[Start]

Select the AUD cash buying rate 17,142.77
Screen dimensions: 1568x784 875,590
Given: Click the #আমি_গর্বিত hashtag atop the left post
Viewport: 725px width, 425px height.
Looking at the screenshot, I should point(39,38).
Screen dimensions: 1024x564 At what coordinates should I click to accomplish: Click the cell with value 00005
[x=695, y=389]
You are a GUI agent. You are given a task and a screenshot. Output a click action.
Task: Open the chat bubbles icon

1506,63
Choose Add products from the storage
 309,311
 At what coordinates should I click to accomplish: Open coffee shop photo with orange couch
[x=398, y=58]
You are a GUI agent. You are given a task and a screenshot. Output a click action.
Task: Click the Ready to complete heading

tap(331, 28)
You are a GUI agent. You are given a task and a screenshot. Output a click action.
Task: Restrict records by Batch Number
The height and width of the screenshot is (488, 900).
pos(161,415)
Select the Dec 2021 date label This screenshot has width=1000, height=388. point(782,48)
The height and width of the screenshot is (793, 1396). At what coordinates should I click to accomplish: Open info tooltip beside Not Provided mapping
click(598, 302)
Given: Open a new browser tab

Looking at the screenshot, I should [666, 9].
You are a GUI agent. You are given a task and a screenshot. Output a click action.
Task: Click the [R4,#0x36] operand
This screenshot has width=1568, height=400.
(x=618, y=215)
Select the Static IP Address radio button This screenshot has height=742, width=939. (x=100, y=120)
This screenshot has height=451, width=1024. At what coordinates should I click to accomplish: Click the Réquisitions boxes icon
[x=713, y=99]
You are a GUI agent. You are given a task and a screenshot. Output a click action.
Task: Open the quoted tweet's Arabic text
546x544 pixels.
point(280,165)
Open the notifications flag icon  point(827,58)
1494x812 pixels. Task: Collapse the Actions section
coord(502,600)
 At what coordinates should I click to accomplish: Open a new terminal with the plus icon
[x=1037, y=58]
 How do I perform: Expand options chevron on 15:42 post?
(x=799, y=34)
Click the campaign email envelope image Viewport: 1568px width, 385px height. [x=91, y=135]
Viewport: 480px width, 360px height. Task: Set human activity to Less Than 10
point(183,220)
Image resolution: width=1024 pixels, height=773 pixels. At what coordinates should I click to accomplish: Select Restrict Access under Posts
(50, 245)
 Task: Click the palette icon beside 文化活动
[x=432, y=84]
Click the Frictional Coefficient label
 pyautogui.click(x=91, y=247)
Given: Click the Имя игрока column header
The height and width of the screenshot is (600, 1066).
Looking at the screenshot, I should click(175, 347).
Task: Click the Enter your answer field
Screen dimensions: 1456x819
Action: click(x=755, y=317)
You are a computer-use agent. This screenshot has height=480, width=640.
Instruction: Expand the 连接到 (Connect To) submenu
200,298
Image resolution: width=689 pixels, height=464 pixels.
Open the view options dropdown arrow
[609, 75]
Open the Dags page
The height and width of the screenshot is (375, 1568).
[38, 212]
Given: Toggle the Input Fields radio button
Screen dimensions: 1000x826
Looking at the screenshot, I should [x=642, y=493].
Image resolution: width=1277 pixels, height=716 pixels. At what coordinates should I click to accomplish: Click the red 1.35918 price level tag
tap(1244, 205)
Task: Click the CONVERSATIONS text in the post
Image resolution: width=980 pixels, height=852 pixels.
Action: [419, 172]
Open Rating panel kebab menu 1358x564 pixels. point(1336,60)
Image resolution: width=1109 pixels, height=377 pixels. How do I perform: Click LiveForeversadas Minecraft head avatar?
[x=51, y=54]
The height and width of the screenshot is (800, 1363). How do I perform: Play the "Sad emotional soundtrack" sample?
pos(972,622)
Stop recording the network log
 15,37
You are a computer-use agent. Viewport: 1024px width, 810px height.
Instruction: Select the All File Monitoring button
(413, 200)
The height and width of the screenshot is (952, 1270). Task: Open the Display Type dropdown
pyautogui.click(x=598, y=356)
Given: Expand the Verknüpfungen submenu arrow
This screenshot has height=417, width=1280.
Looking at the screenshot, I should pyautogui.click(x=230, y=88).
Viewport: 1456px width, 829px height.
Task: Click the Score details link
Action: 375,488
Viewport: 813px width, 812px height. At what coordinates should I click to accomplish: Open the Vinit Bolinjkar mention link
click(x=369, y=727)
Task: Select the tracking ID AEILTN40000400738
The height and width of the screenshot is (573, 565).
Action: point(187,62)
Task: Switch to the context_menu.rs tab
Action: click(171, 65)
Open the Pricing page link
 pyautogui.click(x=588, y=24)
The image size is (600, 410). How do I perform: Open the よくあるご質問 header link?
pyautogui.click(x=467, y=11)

[End]

> [BRIEF]:
Copy out all the rows again, swapping every "GUI agent" for "screen agent" and leaving everything else as it is.

> [ANSWER TO THE PROBLEM]:
Select the AUD cash buying rate 17,142.77
Screen dimensions: 1568x784 875,590
Given: Click the #আমি_গর্বিত hashtag atop the left post
Viewport: 725px width, 425px height.
Looking at the screenshot, I should point(39,38).
Screen dimensions: 1024x564 At what coordinates should I click to accomplish: Click the cell with value 00005
[x=695, y=389]
You are a screen agent. You are given a task and a screenshot. Output a click action.
Task: Open the chat bubbles icon

1506,63
Choose Add products from the storage
 309,311
 At what coordinates should I click to accomplish: Open coffee shop photo with orange couch
[x=398, y=58]
You are a screen agent. You are given a task and a screenshot. Output a click action.
Task: Click the Ready to complete heading

tap(331, 28)
You are a screen agent. You are given a task and a screenshot. Output a click action.
Task: Restrict records by Batch Number
The height and width of the screenshot is (488, 900).
pos(161,415)
Select the Dec 2021 date label This screenshot has width=1000, height=388. point(782,48)
The height and width of the screenshot is (793, 1396). At what coordinates should I click to accomplish: Open info tooltip beside Not Provided mapping
click(598, 302)
Given: Open a new browser tab

Looking at the screenshot, I should [666, 9].
You are a screen agent. You are given a task and a screenshot. Output a click action.
Task: Click the [R4,#0x36] operand
This screenshot has width=1568, height=400.
(x=618, y=215)
Select the Static IP Address radio button This screenshot has height=742, width=939. (x=100, y=120)
This screenshot has height=451, width=1024. At what coordinates should I click to accomplish: Click the Réquisitions boxes icon
[x=713, y=99]
You are a screen agent. You are given a task and a screenshot. Output a click action.
Task: Open the quoted tweet's Arabic text
546x544 pixels.
point(280,165)
Open the notifications flag icon  point(827,58)
1494x812 pixels. Task: Collapse the Actions section
coord(502,600)
 At what coordinates should I click to accomplish: Open a new terminal with the plus icon
[x=1037, y=58]
 How do I perform: Expand options chevron on 15:42 post?
(x=799, y=34)
Click the campaign email envelope image Viewport: 1568px width, 385px height. [x=91, y=135]
Viewport: 480px width, 360px height. Task: Set human activity to Less Than 10
point(183,220)
Image resolution: width=1024 pixels, height=773 pixels. At what coordinates should I click to accomplish: Select Restrict Access under Posts
(50, 245)
 Task: Click the palette icon beside 文化活动
[x=432, y=84]
Click the Frictional Coefficient label
 pyautogui.click(x=91, y=247)
Given: Click the Имя игрока column header
The height and width of the screenshot is (600, 1066).
Looking at the screenshot, I should click(175, 347).
Task: Click the Enter your answer field
Screen dimensions: 1456x819
Action: click(x=755, y=317)
You are a computer-use agent. This screenshot has height=480, width=640.
Instruction: Expand the 连接到 (Connect To) submenu
200,298
Image resolution: width=689 pixels, height=464 pixels.
Open the view options dropdown arrow
[609, 75]
Open the Dags page
The height and width of the screenshot is (375, 1568).
[38, 212]
Given: Toggle the Input Fields radio button
Screen dimensions: 1000x826
Looking at the screenshot, I should [x=642, y=493].
Image resolution: width=1277 pixels, height=716 pixels. At what coordinates should I click to accomplish: Click the red 1.35918 price level tag
tap(1244, 205)
Task: Click the CONVERSATIONS text in the post
Image resolution: width=980 pixels, height=852 pixels.
Action: [419, 172]
Open Rating panel kebab menu 1358x564 pixels. point(1336,60)
Image resolution: width=1109 pixels, height=377 pixels. How do I perform: Click LiveForeversadas Minecraft head avatar?
[x=51, y=54]
The height and width of the screenshot is (800, 1363). How do I perform: Play the "Sad emotional soundtrack" sample?
pos(972,622)
Stop recording the network log
 15,37
You are a computer-use agent. Viewport: 1024px width, 810px height.
Instruction: Select the All File Monitoring button
(413, 200)
The height and width of the screenshot is (952, 1270). Task: Open the Display Type dropdown
pyautogui.click(x=598, y=356)
Given: Expand the Verknüpfungen submenu arrow
This screenshot has height=417, width=1280.
Looking at the screenshot, I should pyautogui.click(x=230, y=88).
Viewport: 1456px width, 829px height.
Task: Click the Score details link
Action: 375,488
Viewport: 813px width, 812px height. At what coordinates should I click to accomplish: Open the Vinit Bolinjkar mention link
click(x=369, y=727)
Task: Select the tracking ID AEILTN40000400738
The height and width of the screenshot is (573, 565).
Action: point(187,62)
Task: Switch to the context_menu.rs tab
Action: click(171, 65)
Open the Pricing page link
 pyautogui.click(x=588, y=24)
The image size is (600, 410). How do I perform: Open the よくあるご質問 header link?
pyautogui.click(x=467, y=11)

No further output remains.